Advances in technique in any field provide no guarantee in and of themselves of the further progress of human social organization. Sports technique has its own laws, involving the athletes’ mastery of the laws of nature and their own bodies. But sports, like every other activity, develop within class society. Who plays them and under what conditions, and the general character of their organization are highly dependent on the nature of the society and, specifically, its ruling class. Where that class is militaristic, sport will have that quality.

However, would the ultimate elimination of national rivalries, following the demise of capitalism, mean the end of the competitive spirit, as some assert?
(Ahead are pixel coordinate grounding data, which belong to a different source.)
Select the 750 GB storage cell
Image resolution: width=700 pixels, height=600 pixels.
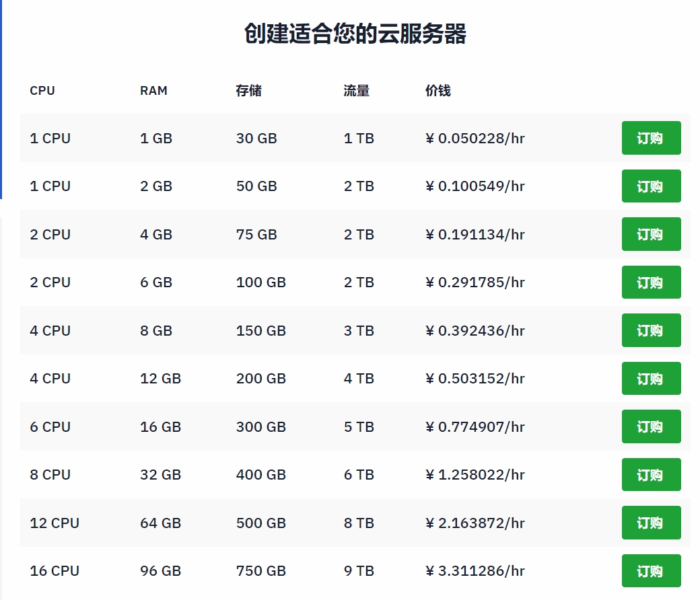[260, 571]
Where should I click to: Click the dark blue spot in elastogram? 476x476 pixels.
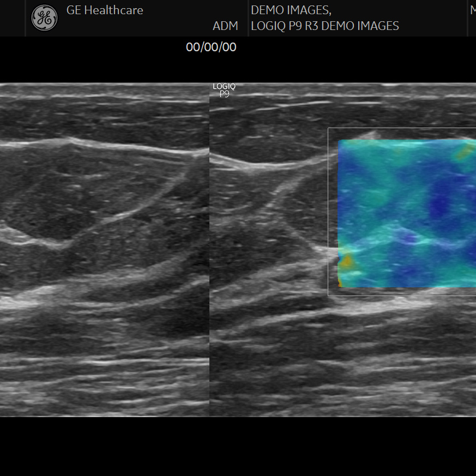[x=441, y=204]
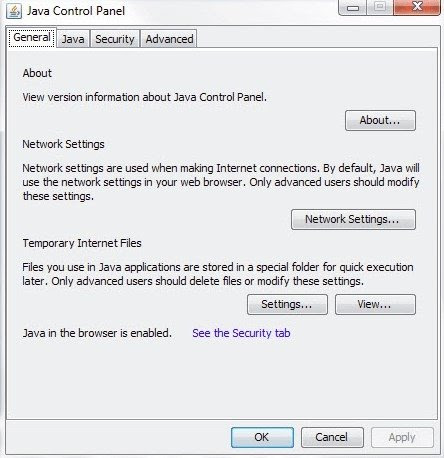444x458 pixels.
Task: Click the greyed-out Apply button
Action: pyautogui.click(x=402, y=437)
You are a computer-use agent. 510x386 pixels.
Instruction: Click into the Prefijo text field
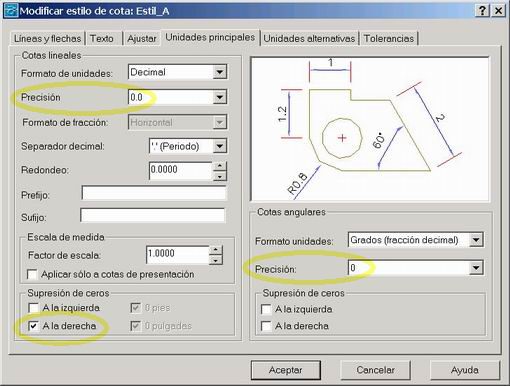pos(154,193)
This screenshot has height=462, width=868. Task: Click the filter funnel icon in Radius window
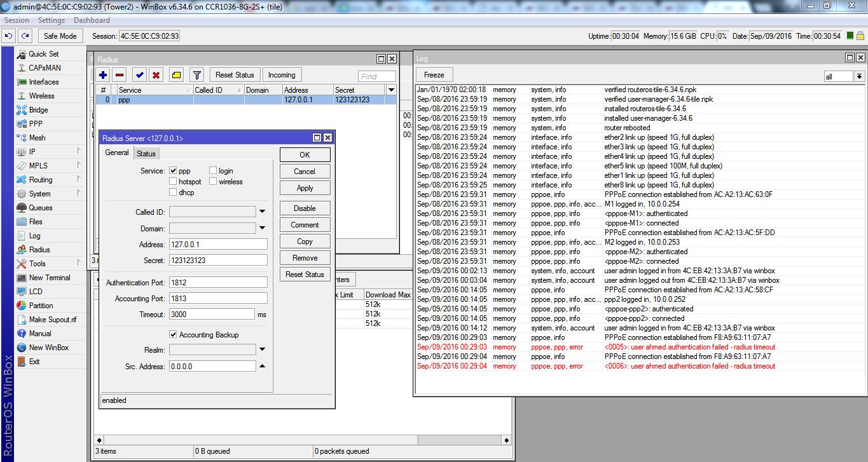197,75
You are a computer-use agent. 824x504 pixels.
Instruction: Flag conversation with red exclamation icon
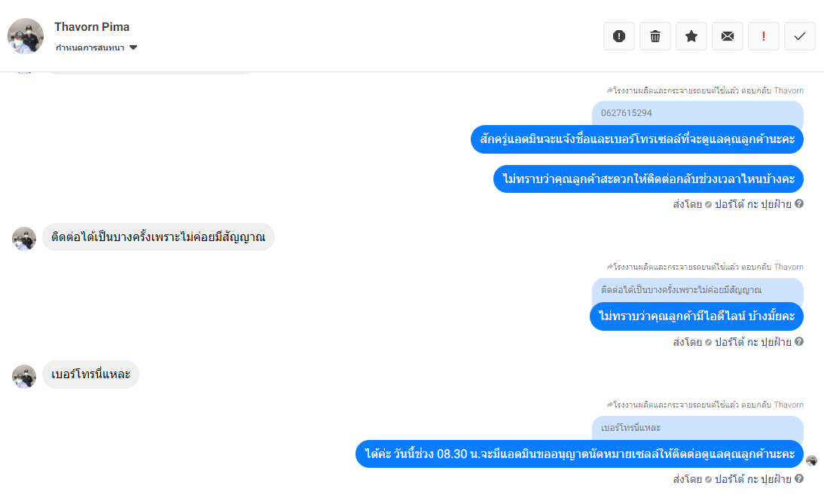click(x=764, y=36)
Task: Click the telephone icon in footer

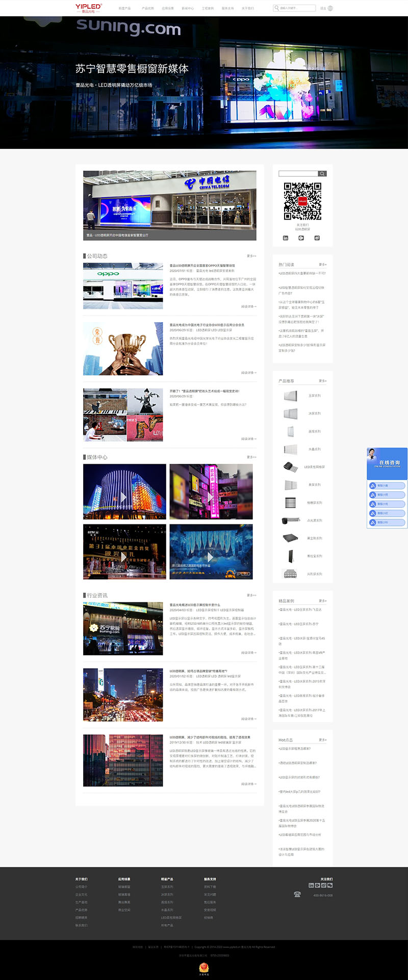Action: pos(297,894)
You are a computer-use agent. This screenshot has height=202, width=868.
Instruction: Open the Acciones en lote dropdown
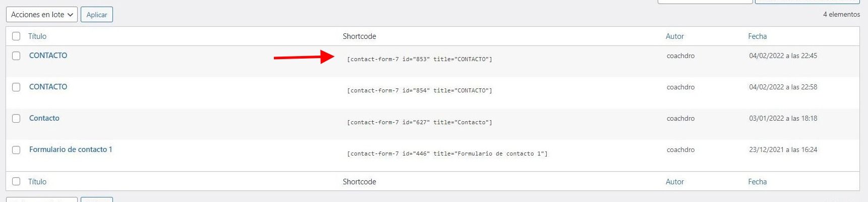[42, 15]

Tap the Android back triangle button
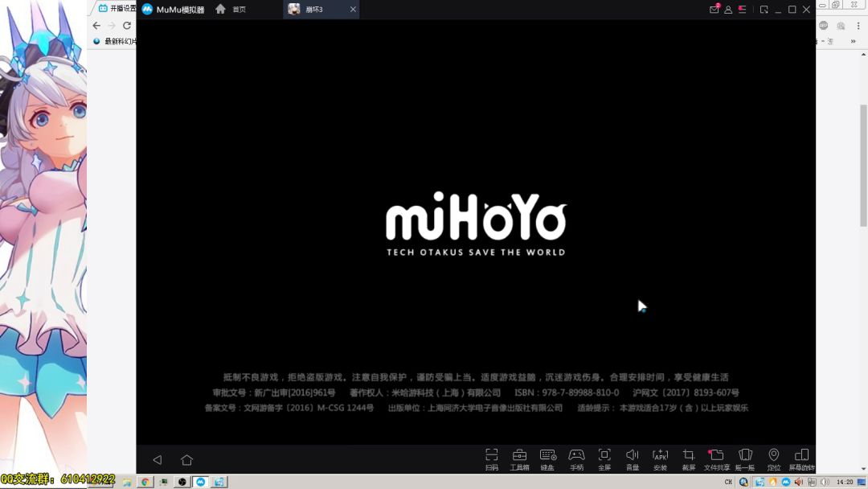(x=158, y=460)
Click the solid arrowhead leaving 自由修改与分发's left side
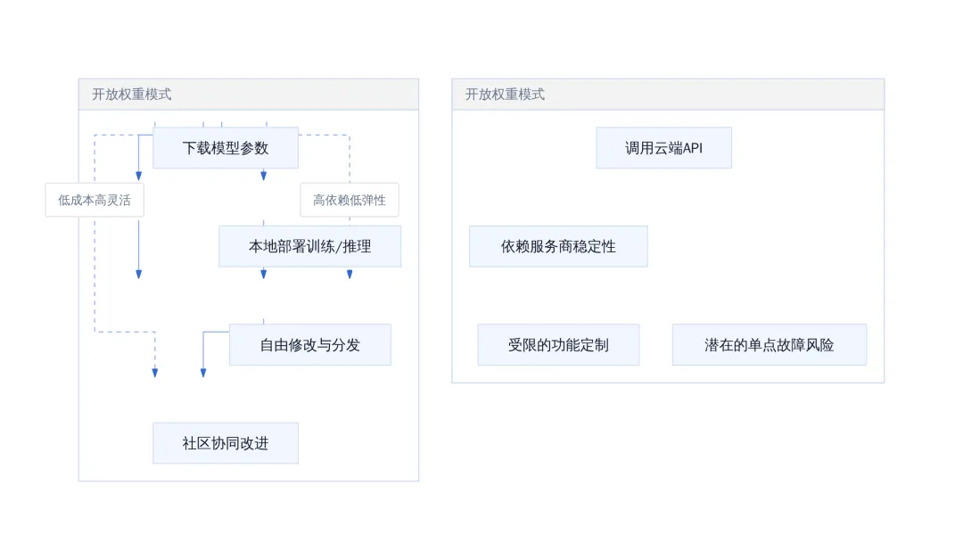The width and height of the screenshot is (963, 560). (x=203, y=373)
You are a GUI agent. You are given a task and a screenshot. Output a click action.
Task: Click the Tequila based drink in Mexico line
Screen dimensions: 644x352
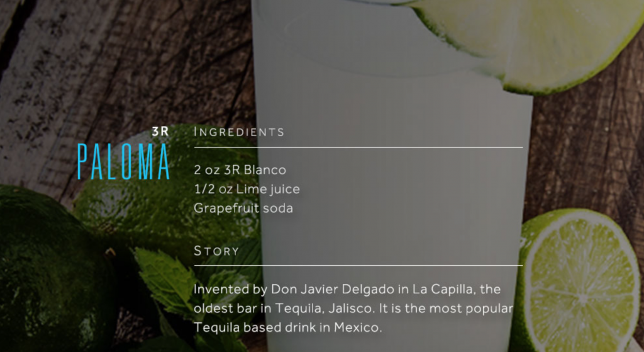[x=287, y=327]
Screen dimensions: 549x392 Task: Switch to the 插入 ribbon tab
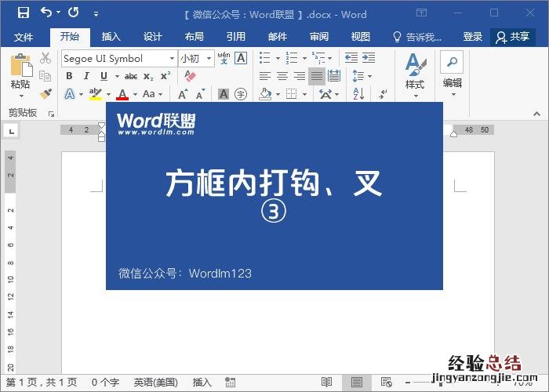tap(111, 37)
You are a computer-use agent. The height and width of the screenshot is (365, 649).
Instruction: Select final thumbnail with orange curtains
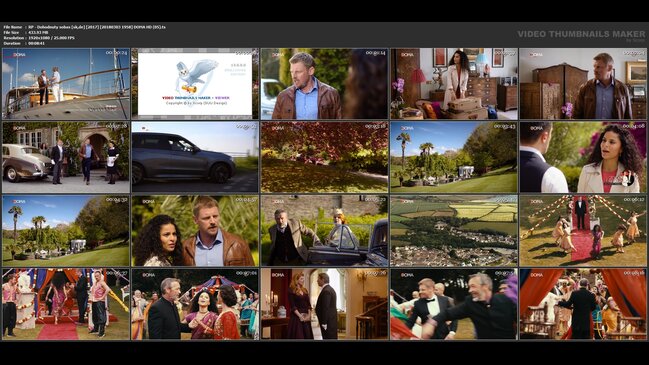pos(583,304)
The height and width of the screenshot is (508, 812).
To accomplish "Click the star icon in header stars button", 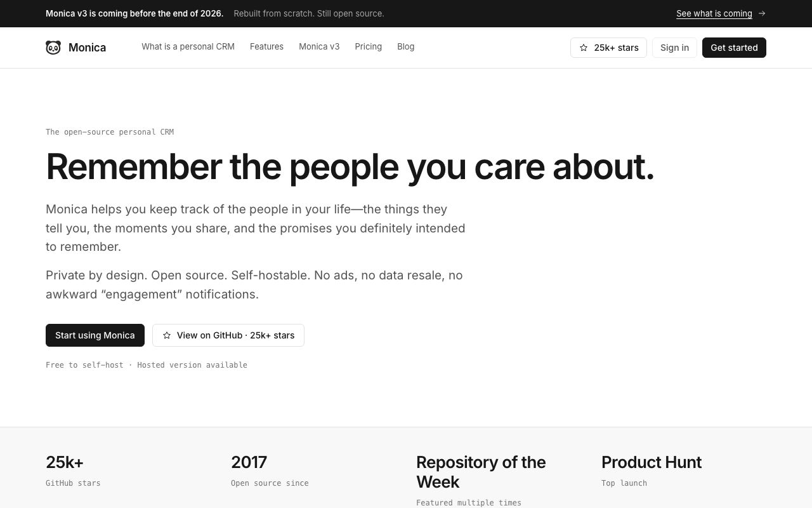I will tap(584, 48).
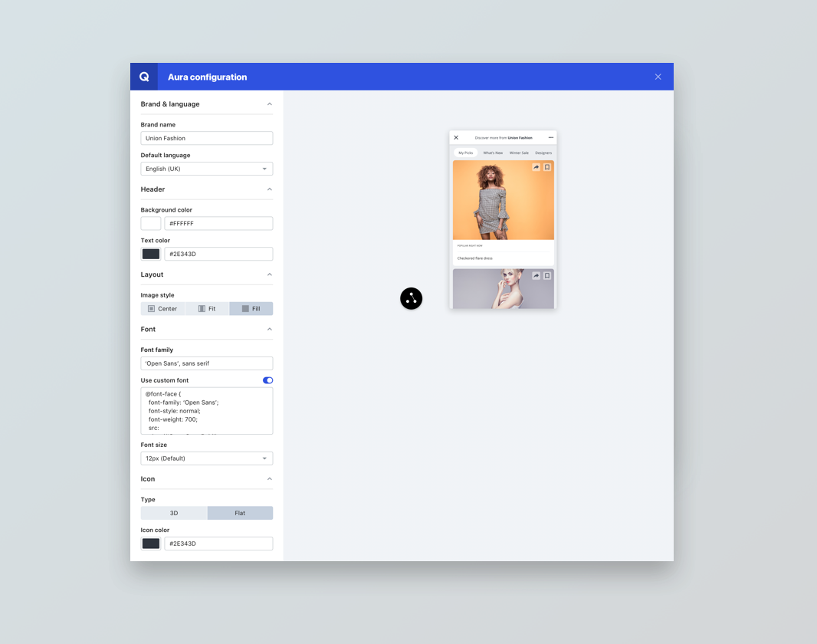Open the Default language dropdown
This screenshot has width=817, height=644.
pyautogui.click(x=207, y=169)
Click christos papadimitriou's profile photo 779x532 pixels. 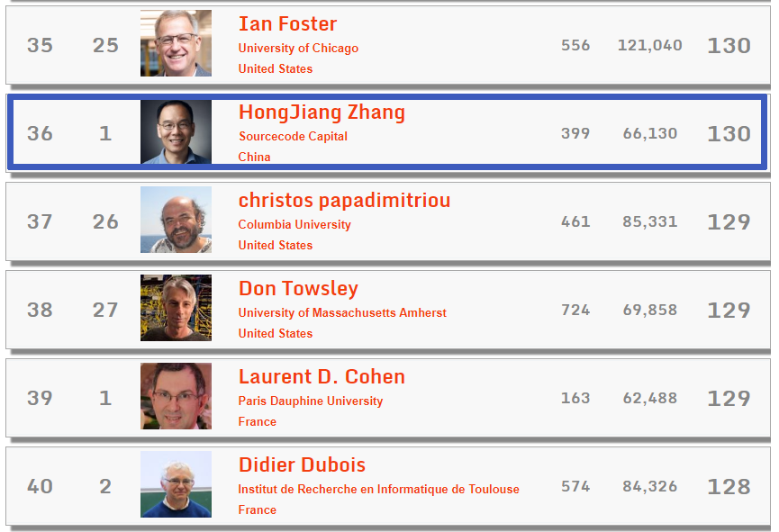click(176, 220)
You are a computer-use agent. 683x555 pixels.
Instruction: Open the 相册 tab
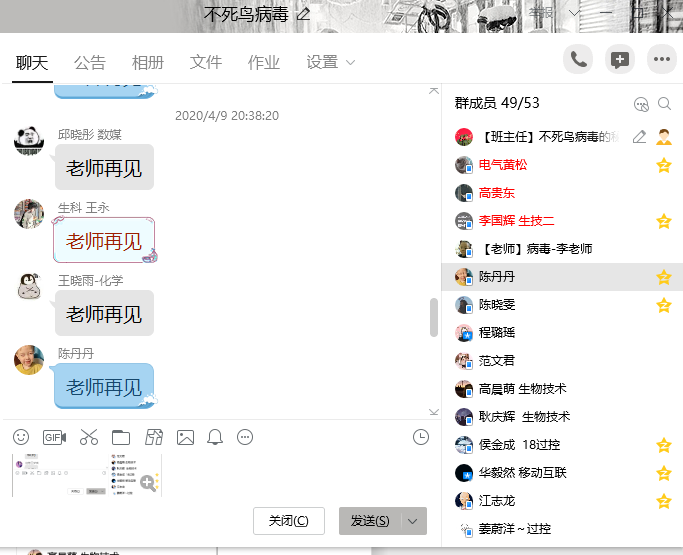tap(147, 62)

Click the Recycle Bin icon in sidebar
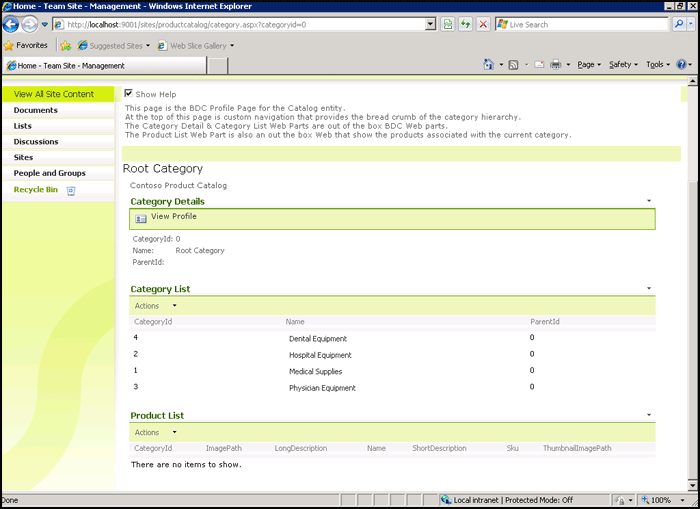(71, 189)
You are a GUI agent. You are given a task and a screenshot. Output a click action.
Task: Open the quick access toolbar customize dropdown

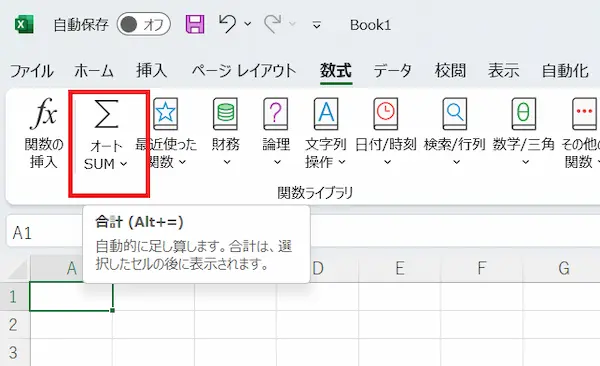pos(316,25)
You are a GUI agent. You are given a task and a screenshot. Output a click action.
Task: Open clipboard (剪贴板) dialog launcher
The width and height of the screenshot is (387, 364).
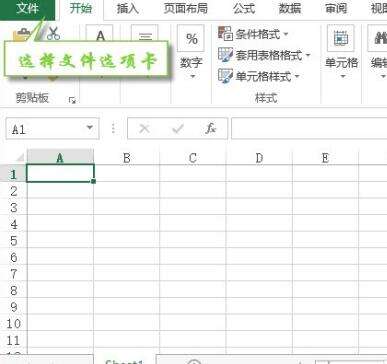72,100

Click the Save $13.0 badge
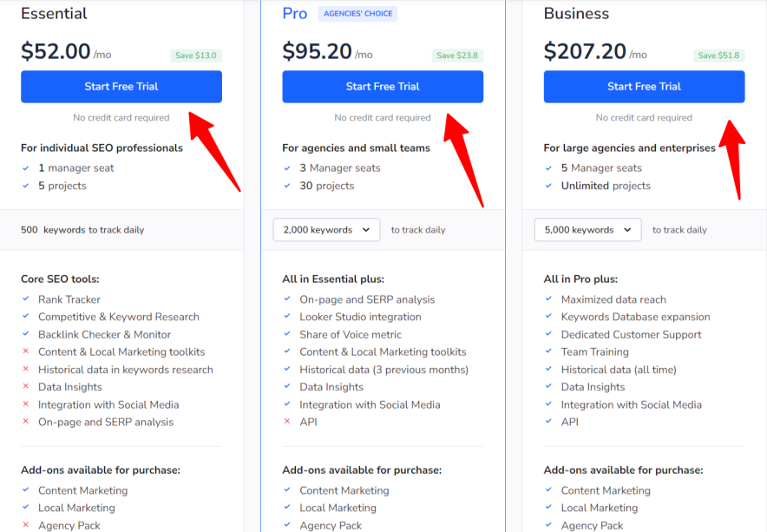tap(196, 56)
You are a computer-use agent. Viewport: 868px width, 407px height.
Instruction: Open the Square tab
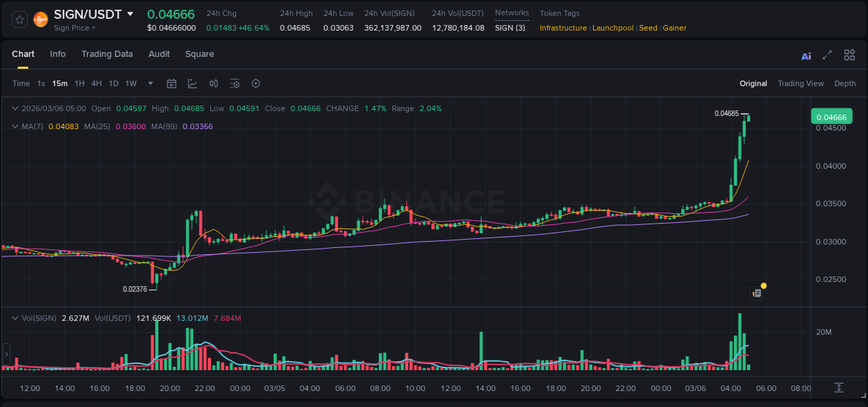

This would be a very wrongheaded conclusion. Socialism does not mean that competition disappears, Leon Trotsky noted, but that, “to use the language of psychoanalysis, it will be sublimated, that is, will assume a higher and more fertile form…. It will have no running after profits, it will have nothing mean, no betrayals, no bribery, none of the things that form the soul of ‘competition’ in a society divided into classes. But this will in no way hinder the struggle from being absorbing, dramatic and passionate.”

Would sport, deprived of its association with nationalism and the drive for profit, suffer a decline? We think not. On the contrary, freed from these constraints and more closely and consciously assisted by scientific knowledge and aesthetic sensibility, athletes would attain new heights of speed, strength and beauty. Athletic ability would for the first time become what it ought to be: one aspect of an all-rounded human personality, which has, as Trotsky put it, the “invaluable basic trait of continual discontent.”